[Start of section]
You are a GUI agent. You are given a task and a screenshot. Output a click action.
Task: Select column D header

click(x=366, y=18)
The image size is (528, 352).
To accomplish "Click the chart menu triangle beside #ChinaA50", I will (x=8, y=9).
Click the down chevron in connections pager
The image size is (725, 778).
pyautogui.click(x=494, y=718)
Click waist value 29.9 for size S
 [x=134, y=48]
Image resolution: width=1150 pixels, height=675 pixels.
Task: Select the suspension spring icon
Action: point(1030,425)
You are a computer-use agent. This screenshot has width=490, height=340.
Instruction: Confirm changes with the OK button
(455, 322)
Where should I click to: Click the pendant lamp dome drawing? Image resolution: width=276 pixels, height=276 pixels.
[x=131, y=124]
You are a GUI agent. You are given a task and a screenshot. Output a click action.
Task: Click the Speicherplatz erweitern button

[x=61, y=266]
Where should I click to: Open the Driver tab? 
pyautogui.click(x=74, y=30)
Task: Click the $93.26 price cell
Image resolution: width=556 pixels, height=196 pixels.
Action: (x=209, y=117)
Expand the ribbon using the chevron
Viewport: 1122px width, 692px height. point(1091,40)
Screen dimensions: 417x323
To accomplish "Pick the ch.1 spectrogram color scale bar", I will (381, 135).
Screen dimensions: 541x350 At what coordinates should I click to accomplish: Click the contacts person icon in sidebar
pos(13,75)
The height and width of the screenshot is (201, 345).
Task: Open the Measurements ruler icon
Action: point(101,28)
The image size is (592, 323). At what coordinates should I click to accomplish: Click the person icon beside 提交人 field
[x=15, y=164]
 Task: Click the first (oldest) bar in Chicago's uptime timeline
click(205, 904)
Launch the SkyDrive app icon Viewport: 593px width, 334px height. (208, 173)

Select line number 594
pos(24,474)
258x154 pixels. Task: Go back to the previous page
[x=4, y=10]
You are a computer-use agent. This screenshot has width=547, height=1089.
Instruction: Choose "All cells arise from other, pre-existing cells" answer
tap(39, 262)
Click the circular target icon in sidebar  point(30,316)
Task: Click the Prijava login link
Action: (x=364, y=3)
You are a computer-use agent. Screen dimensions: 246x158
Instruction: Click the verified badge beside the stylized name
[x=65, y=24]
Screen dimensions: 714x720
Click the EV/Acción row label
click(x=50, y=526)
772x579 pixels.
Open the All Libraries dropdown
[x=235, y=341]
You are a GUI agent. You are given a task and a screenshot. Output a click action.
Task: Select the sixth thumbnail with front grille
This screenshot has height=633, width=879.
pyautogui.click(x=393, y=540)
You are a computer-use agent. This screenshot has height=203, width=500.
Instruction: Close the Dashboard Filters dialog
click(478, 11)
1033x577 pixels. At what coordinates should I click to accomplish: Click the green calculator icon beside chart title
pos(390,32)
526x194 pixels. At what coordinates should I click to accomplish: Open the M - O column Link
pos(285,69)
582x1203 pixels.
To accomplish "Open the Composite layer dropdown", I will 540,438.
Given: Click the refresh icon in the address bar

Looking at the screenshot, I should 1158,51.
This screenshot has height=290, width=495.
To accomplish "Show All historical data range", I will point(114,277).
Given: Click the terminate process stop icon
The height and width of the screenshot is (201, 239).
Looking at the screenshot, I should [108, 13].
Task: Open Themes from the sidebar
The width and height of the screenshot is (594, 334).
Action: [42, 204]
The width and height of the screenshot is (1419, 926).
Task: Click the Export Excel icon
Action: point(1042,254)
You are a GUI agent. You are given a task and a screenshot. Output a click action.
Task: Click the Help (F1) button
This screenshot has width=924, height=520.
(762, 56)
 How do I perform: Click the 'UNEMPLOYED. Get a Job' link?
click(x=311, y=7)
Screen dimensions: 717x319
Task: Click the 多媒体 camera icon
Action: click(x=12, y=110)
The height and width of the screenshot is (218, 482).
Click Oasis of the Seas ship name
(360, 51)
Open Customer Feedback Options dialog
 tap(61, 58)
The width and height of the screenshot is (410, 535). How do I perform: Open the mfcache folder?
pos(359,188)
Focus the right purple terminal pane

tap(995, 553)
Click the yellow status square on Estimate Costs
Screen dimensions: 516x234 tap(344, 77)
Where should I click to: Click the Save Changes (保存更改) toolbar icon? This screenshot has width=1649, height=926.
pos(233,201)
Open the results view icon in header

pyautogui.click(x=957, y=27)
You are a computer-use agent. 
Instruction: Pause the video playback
[End of section]
▶ [Exercise] The lines above that include "will" should each be listed.

▶ [Solution for this exercise]
To accomplish "Click the chart menu triangle beside #ChinaA50", I will (x=8, y=9).
To accomplish "Pick the ch.1 spectrogram color scale bar", I will (381, 135).
To accomplish "Open the Composite layer dropdown", I will 540,438.
To accomplish "Show All historical data range", I will point(114,277).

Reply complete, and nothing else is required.